→ **GIVEN RECORDS**:
Segment Open

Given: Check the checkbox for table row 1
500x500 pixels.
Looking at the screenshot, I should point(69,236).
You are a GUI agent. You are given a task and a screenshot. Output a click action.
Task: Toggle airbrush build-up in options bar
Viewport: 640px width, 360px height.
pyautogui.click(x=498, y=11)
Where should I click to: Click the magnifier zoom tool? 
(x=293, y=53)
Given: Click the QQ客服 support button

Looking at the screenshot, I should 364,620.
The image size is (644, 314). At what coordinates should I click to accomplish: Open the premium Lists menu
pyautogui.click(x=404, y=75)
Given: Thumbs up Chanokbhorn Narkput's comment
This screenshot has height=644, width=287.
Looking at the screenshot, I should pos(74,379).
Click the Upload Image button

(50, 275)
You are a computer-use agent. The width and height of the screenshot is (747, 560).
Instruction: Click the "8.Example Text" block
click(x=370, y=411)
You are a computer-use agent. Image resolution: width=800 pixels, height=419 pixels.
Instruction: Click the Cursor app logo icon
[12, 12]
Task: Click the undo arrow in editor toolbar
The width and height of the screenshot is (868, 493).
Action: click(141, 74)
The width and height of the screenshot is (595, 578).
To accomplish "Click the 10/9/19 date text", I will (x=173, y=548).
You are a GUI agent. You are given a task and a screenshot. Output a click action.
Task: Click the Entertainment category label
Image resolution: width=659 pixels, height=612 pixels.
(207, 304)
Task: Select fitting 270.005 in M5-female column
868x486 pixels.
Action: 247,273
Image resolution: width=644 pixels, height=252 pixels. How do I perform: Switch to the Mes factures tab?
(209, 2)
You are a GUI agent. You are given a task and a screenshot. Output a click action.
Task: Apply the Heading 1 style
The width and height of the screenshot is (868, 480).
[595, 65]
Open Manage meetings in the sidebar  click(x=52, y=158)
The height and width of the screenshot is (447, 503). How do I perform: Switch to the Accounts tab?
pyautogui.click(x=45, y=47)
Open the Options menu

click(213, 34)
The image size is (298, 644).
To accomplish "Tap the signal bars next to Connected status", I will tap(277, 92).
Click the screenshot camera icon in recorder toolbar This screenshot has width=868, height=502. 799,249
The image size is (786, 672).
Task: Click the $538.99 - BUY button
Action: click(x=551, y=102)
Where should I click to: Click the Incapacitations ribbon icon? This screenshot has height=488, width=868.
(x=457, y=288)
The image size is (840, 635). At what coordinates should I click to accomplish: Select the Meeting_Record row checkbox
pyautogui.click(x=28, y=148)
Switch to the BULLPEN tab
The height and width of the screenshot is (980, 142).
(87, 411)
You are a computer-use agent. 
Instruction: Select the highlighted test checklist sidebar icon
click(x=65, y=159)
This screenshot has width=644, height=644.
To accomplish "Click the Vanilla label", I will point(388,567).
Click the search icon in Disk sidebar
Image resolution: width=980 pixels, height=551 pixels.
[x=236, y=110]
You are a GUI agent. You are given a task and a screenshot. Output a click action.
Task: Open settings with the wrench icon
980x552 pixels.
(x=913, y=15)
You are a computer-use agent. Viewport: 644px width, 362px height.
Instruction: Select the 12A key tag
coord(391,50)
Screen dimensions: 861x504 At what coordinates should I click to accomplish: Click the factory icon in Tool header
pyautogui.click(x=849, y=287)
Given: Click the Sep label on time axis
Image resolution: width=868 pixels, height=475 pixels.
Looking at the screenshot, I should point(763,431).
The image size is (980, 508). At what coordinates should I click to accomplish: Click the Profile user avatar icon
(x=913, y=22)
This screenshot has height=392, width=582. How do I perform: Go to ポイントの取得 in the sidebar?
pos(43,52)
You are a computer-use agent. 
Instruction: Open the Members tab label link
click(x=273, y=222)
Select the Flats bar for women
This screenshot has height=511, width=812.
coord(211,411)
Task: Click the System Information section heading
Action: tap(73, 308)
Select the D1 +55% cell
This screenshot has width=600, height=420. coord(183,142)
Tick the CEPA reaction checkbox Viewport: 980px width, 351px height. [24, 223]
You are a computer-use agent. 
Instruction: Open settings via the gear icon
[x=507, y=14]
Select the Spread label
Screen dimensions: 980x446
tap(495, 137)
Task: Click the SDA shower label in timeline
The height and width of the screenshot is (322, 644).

Segment Closed

→ **EXERCISE REQUIREMENTS**: Repeat only what runs from the line holding "Select the Spread label" to the end of the data, keeping every line exactly as written, first and last included.

→ **THE COMPLETED TASK**:
Select the Spread label
Screen dimensions: 980x446
tap(495, 137)
Task: Click the SDA shower label in timeline
The height and width of the screenshot is (322, 644).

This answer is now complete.